◆ What the task requires: Pictures are to be left out; every line from the one with "Screen dimensions: 512x434" through the end of the data must be transcribed exactly.

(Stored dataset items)
◇ ◇ ◇ ◇

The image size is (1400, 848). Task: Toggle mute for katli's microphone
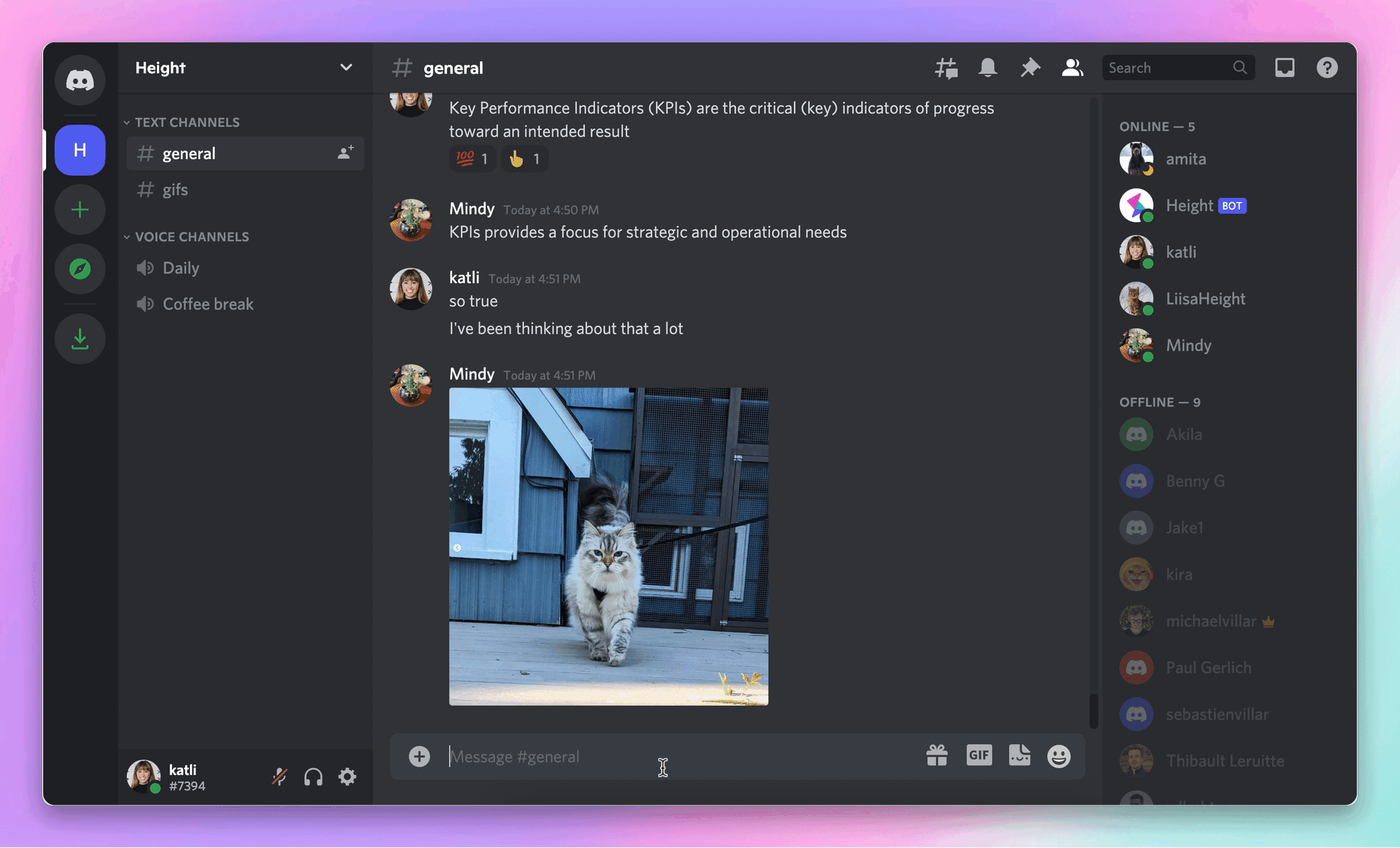280,776
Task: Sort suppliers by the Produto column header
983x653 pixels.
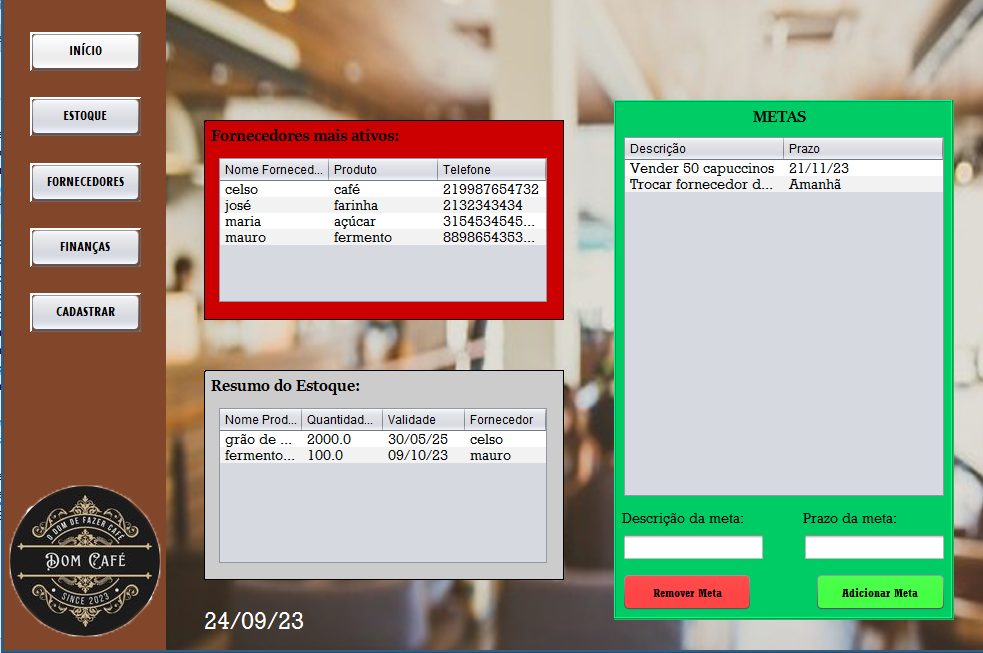Action: 384,169
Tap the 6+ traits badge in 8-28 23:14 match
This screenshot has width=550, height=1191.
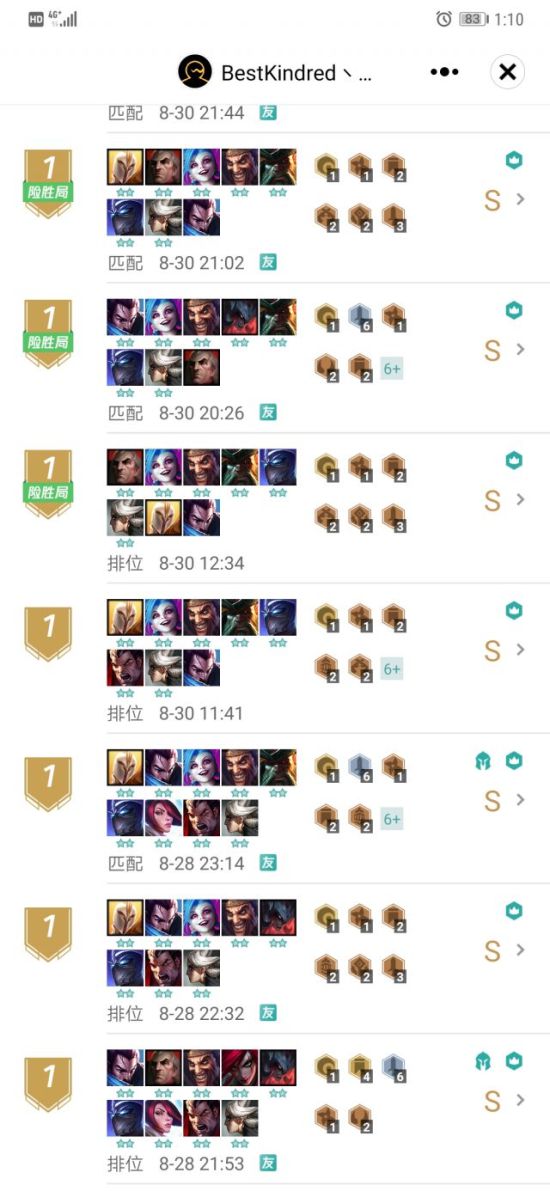tap(392, 820)
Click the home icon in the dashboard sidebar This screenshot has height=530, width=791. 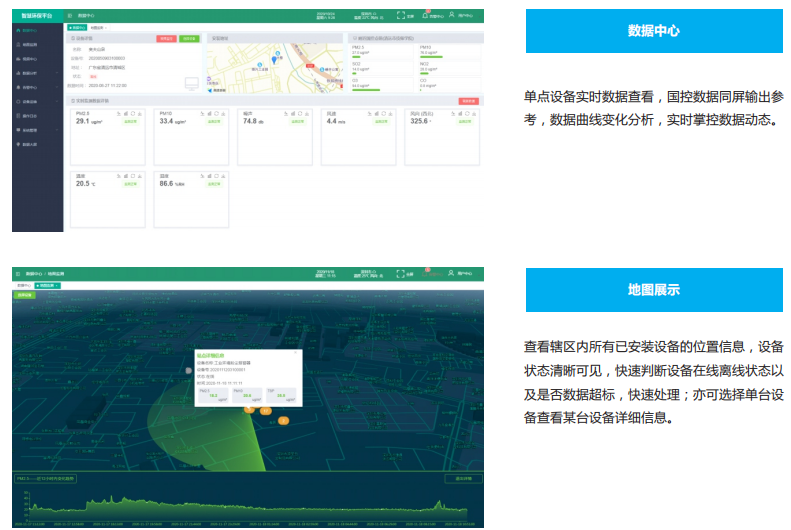click(x=18, y=30)
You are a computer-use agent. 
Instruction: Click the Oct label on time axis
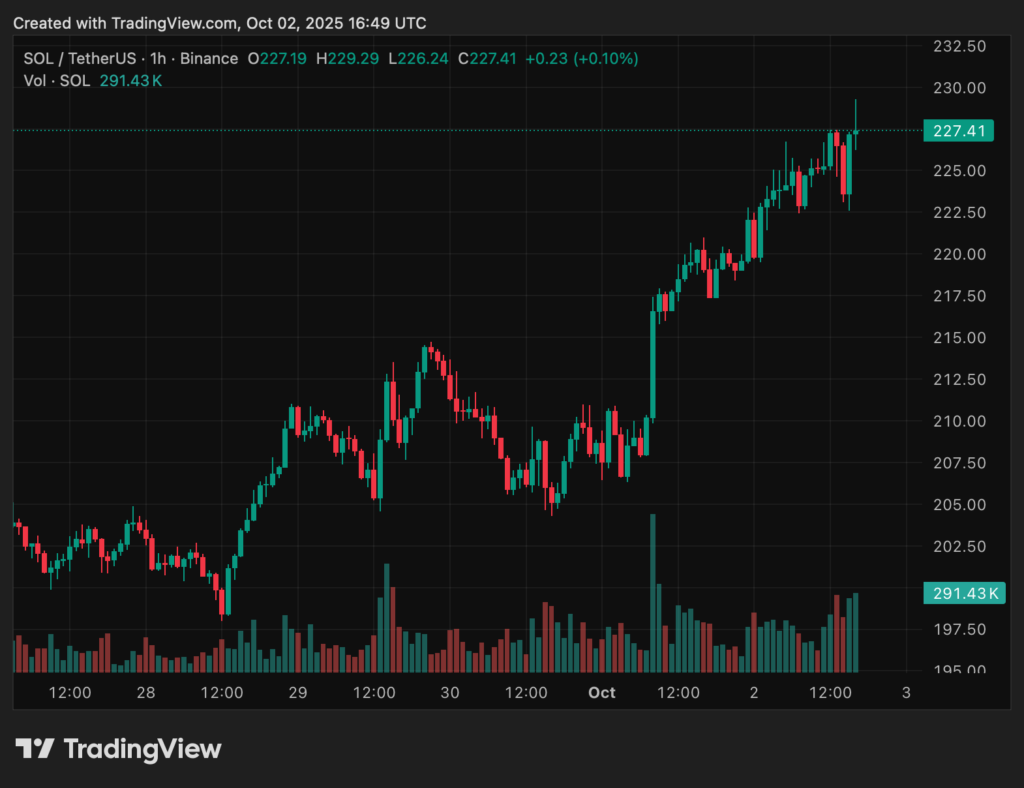pyautogui.click(x=602, y=692)
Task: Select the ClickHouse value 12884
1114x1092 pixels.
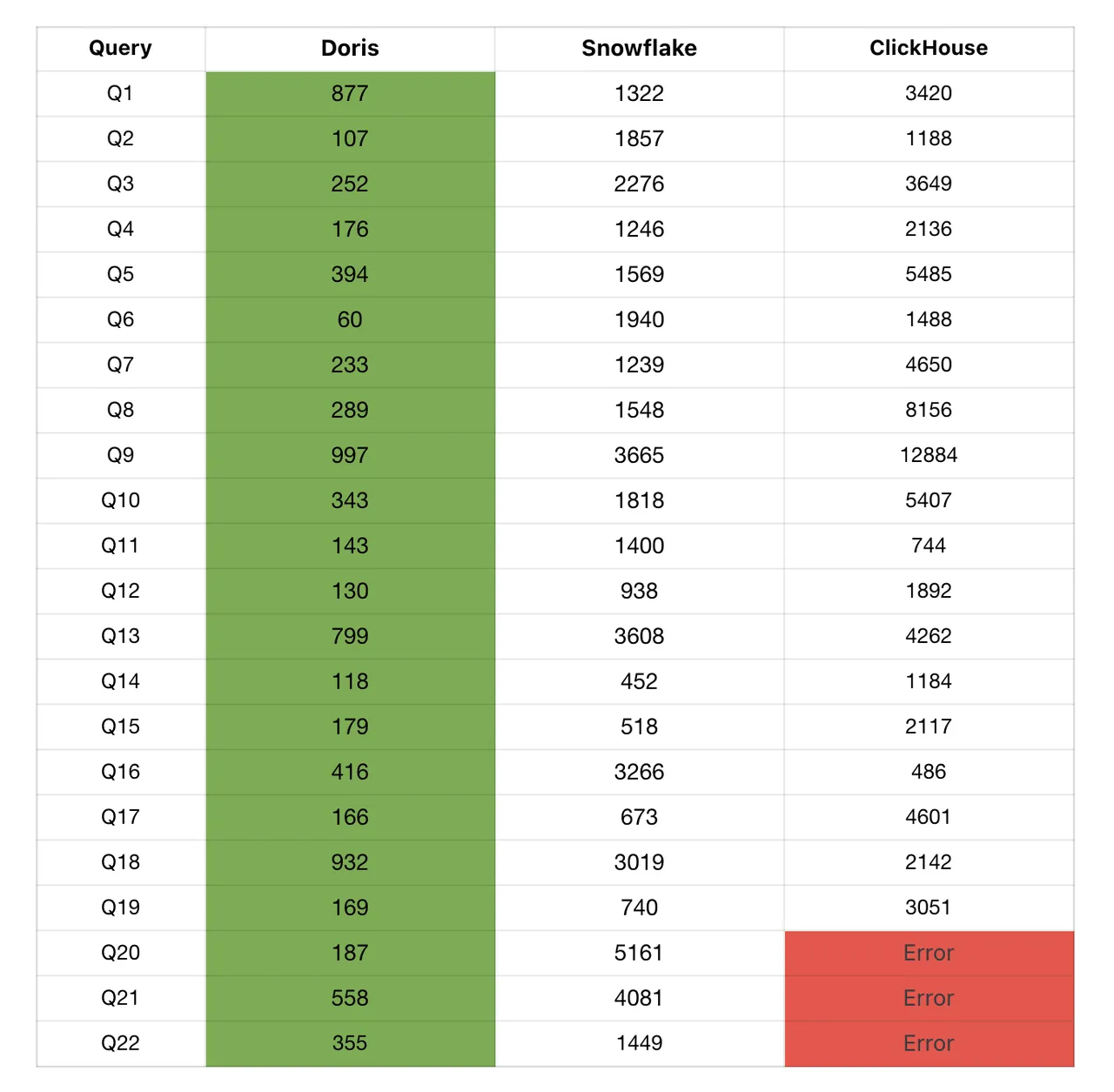Action: tap(928, 456)
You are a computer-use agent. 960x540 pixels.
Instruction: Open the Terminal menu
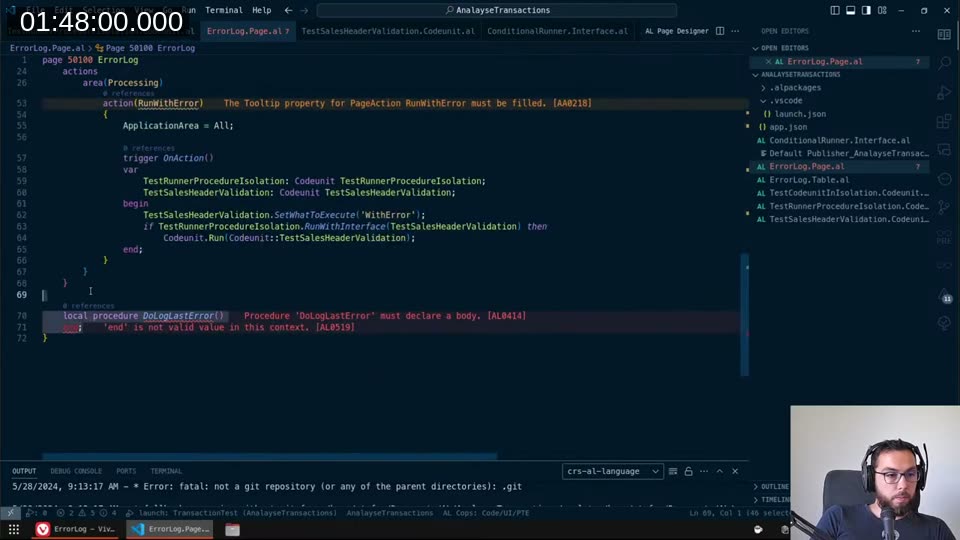223,10
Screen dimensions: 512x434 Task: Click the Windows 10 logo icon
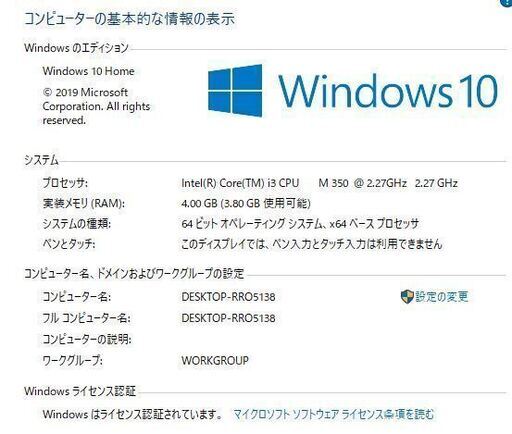point(235,91)
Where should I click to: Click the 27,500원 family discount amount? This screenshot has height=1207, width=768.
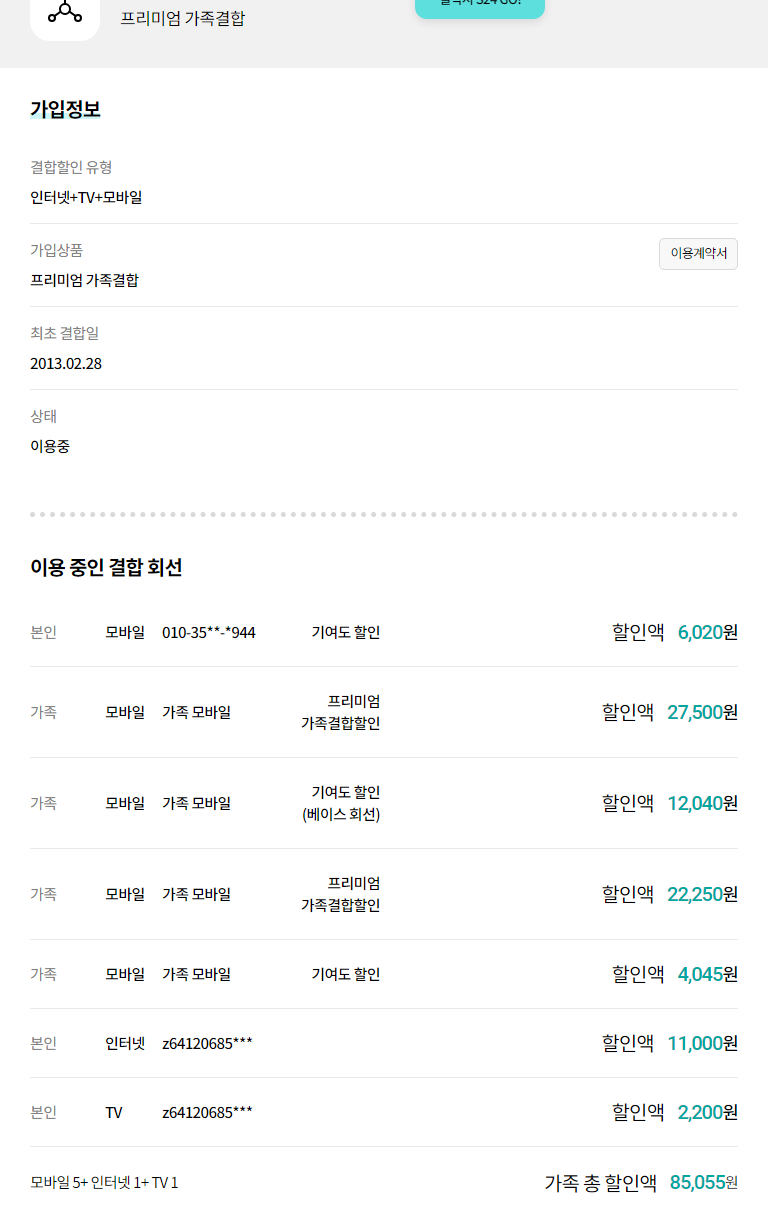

◇ ◇ ◇ ◇

◆ Worked solution:
Screen dimensions: 512x434 Task: Click the Windows 10 logo icon
point(235,91)
Where should I click to: Click the 27,500원 family discount amount? This screenshot has height=1207, width=768.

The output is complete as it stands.